“Parents don’t know how to teach their children anything” “the education system is a joke” solution: homeschool.
(And please don’t say “ok, private schools then”. I went to a very good private school for K-8. Oh boy was public high school a nice dose of reality. And a significantly better look into how the real world acts and also how I should act in it)
To all those people talking about video games being the cause of violence, may I remind you that the world was much more violent before the invention of video games?
It’s great to get you to conform and be a good employee.
Absolute broken system that held back people like me. Public education is a cookie cutter system that doesn’t work for everyone and hasn’t changed with the reality of the world. One of the most painful parts of my life.
Addiction to video games. A symptom of a deeper psychopathic problem. A trigger but not the cause as hailed in the US “video games create school shooters”.
I got belted as a kid, regimental belt with a big buckle, hurt like fook, and caned at school. I wasn’t a good boy tho I grew up to be a good man and parent. Who never hit or hurt his child. He’s a good boy, now man.
My brother however got that belt so many times it screwed him right up.
My father was a evil man who could destroy a child’s life.
I find Taiwanese young men are well behaved as a rule, little immature but they grow out of it.
Young women can be hard work tho.
Erach country has its teenager problems especially Petulant little shits in U.K.

RECORDS:
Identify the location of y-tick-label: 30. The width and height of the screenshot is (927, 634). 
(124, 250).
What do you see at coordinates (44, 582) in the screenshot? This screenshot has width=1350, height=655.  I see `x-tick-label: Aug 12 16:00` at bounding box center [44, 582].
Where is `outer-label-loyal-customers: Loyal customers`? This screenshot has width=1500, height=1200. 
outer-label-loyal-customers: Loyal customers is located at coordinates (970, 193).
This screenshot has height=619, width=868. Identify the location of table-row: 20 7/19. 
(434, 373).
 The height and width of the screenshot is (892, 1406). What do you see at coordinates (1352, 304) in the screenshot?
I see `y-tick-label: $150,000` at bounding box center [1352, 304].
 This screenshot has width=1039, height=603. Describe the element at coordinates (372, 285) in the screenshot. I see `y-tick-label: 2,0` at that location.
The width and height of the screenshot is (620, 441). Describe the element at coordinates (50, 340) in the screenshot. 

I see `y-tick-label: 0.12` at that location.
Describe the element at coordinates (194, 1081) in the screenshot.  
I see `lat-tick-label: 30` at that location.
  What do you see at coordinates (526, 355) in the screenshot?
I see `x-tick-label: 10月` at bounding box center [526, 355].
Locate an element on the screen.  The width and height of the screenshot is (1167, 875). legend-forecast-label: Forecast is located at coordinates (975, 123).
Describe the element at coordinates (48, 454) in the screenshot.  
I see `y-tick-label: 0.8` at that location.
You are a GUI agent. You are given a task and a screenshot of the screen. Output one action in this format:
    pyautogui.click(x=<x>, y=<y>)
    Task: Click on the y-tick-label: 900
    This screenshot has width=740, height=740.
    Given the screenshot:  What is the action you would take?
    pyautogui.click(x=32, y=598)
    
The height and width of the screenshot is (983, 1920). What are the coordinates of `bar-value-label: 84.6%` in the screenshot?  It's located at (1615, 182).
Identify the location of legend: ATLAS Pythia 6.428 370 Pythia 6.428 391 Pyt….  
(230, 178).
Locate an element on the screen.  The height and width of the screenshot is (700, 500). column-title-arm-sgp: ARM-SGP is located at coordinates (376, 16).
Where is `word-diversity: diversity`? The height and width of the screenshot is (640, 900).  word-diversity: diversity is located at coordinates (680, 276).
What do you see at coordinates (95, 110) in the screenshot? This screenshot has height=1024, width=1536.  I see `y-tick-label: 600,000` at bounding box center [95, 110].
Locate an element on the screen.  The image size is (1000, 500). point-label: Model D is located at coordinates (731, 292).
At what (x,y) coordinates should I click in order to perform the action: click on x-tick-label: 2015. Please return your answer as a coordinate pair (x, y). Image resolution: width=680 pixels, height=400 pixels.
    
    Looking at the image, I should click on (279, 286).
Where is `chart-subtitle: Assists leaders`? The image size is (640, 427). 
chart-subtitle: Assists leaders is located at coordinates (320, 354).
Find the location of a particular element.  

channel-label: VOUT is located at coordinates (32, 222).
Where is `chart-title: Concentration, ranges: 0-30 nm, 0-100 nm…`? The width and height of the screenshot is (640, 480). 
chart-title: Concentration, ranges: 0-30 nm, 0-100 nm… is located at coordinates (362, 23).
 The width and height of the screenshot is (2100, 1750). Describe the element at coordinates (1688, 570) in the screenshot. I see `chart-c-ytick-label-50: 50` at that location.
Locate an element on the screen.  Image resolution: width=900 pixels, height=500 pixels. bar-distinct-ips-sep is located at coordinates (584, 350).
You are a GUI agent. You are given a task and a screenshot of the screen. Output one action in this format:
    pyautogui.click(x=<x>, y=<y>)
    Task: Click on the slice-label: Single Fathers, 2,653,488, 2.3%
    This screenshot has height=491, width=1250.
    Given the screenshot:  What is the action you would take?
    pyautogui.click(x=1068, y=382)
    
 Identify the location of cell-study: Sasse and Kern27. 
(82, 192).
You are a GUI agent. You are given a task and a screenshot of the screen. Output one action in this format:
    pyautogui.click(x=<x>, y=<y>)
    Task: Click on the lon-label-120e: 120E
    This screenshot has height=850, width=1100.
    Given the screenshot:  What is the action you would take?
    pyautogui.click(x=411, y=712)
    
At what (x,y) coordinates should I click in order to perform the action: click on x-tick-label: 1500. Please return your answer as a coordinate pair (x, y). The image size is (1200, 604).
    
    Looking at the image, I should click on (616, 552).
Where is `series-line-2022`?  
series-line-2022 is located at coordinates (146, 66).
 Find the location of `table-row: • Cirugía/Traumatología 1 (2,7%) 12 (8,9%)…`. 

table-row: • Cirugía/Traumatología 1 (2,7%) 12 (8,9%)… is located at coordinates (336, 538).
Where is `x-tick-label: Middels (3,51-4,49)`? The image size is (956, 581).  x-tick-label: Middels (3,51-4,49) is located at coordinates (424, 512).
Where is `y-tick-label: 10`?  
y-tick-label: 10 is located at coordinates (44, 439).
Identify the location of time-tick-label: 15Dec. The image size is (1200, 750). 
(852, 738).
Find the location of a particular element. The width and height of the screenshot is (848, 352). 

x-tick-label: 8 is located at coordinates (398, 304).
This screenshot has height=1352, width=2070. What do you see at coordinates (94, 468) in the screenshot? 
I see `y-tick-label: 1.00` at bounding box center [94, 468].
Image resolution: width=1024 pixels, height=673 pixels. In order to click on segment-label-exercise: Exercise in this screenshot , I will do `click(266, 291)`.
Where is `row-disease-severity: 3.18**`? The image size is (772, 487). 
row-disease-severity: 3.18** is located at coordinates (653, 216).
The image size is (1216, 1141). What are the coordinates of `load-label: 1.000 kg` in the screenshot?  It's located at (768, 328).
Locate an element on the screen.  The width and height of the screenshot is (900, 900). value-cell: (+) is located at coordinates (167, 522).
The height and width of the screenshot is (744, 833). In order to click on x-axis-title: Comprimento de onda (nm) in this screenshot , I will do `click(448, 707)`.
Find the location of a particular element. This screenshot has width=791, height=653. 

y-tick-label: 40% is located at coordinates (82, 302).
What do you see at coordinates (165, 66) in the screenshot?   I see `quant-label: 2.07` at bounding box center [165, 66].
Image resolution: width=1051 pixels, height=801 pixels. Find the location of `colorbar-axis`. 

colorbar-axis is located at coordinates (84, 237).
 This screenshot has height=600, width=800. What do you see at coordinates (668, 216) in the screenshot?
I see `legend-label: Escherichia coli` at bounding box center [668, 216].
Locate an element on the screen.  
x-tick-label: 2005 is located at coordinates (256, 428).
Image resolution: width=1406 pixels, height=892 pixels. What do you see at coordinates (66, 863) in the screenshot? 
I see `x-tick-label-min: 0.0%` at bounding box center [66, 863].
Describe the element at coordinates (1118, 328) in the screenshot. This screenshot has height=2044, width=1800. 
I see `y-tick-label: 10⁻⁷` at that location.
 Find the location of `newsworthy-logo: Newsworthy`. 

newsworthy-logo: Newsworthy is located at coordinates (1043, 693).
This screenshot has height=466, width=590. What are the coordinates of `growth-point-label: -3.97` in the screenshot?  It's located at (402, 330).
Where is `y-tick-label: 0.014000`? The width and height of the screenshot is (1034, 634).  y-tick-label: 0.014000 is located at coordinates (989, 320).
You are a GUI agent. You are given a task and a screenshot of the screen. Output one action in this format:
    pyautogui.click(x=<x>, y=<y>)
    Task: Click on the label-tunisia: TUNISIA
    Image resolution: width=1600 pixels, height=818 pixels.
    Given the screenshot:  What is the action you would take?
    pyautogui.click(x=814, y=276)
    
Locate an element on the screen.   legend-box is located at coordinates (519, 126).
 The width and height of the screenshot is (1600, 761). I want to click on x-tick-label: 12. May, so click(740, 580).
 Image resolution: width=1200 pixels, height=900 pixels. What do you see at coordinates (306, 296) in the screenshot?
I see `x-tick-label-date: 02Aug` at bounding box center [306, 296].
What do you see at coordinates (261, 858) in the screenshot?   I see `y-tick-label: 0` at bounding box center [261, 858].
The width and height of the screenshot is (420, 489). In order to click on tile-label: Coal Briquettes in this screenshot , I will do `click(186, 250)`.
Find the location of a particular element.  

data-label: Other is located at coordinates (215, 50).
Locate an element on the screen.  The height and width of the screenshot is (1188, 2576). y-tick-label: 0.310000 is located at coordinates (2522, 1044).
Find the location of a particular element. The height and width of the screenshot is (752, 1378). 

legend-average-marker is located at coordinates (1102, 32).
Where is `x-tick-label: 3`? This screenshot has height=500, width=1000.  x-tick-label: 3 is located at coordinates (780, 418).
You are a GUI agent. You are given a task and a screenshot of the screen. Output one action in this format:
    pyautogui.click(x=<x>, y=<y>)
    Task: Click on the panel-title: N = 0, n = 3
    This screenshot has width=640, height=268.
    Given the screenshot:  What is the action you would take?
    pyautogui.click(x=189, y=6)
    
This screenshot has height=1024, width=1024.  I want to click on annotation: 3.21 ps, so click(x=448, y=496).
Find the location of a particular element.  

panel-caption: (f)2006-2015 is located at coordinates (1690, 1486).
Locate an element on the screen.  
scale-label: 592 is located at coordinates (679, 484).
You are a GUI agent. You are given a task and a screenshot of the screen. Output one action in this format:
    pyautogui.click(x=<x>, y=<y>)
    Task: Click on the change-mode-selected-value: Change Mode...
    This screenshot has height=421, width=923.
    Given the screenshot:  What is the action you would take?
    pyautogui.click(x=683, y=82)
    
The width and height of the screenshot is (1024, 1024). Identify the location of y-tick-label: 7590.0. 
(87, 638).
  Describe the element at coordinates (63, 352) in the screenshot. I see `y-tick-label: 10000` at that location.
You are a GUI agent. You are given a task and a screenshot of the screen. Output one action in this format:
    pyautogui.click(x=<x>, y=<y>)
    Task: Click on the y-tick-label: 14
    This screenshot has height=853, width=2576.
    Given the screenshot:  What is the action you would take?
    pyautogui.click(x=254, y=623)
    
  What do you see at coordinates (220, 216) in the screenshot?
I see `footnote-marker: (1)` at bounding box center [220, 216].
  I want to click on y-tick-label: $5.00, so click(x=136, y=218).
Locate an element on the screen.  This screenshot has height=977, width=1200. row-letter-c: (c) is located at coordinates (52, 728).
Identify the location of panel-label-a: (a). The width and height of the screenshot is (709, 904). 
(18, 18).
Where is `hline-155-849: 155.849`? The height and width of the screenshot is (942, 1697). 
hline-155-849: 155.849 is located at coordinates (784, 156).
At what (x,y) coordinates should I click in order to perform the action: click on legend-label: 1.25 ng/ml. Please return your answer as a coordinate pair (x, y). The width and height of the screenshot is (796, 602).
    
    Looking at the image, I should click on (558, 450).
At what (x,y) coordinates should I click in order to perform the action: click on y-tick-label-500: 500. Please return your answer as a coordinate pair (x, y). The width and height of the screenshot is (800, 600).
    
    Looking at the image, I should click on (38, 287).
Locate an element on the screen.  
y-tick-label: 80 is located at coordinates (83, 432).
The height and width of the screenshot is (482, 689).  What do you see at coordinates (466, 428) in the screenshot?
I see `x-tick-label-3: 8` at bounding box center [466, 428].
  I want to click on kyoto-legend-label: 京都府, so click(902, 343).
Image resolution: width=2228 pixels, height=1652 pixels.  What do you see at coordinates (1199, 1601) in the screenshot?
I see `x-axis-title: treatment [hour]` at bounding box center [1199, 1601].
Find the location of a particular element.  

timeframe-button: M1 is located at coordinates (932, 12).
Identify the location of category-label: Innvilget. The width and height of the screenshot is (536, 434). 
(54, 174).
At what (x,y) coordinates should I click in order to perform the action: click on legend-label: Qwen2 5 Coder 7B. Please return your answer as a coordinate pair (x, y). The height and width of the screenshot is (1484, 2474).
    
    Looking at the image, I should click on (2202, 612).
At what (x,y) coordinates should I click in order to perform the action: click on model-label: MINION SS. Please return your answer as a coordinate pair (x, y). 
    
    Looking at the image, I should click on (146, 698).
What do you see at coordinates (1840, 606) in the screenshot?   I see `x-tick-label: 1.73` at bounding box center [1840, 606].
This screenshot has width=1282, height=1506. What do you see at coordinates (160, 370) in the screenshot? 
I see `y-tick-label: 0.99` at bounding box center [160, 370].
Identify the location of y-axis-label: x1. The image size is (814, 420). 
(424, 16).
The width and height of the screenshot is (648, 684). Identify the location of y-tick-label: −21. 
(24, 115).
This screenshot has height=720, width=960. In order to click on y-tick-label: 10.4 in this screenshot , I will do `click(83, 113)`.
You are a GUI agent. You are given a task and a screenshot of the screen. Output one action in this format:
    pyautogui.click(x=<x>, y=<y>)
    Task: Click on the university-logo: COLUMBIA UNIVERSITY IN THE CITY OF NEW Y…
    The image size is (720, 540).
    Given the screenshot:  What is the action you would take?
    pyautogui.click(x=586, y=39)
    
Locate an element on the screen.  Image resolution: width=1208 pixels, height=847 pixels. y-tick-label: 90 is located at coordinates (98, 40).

WHAT YOU ARE ASKED TO DO: Can you reproduce the comments above about schooling, video games, and physical punishment again, word for word and in full?

EXERCISE RESULT:
“Parents don’t know how to teach their children anything” “the education system is a joke” solution: homeschool.
(And please don’t say “ok, private schools then”. I went to a very good private school for K-8. Oh boy was public high school a nice dose of reality. And a significantly better look into how the real world acts and also how I should act in it)
To all those people talking about video games being the cause of violence, may I remind you that the world was much more violent before the invention of video games?
It’s great to get you to conform and be a good employee.
Absolute broken system that held back people like me. Public education is a cookie cutter system that doesn’t work for everyone and hasn’t changed with the reality of the world. One of the most painful parts of my life.
Addiction to video games. A symptom of a deeper psychopathic problem. A trigger but not the cause as hailed in the US “video games create school shooters”.
I got belted as a kid, regimental belt with a big buckle, hurt like fook, and caned at school. I wasn’t a good boy tho I grew up to be a good man and parent. Who never hit or hurt his child. He’s a good boy, now man.
My brother however got that belt so many times it screwed him right up.
My father was a evil man who could destroy a child’s life.
I find Taiwanese young men are well behaved as a rule, little immature but they grow out of it.
Young women can be hard work tho.
Erach country has its teenager problems especially Petulant little shits in U.K.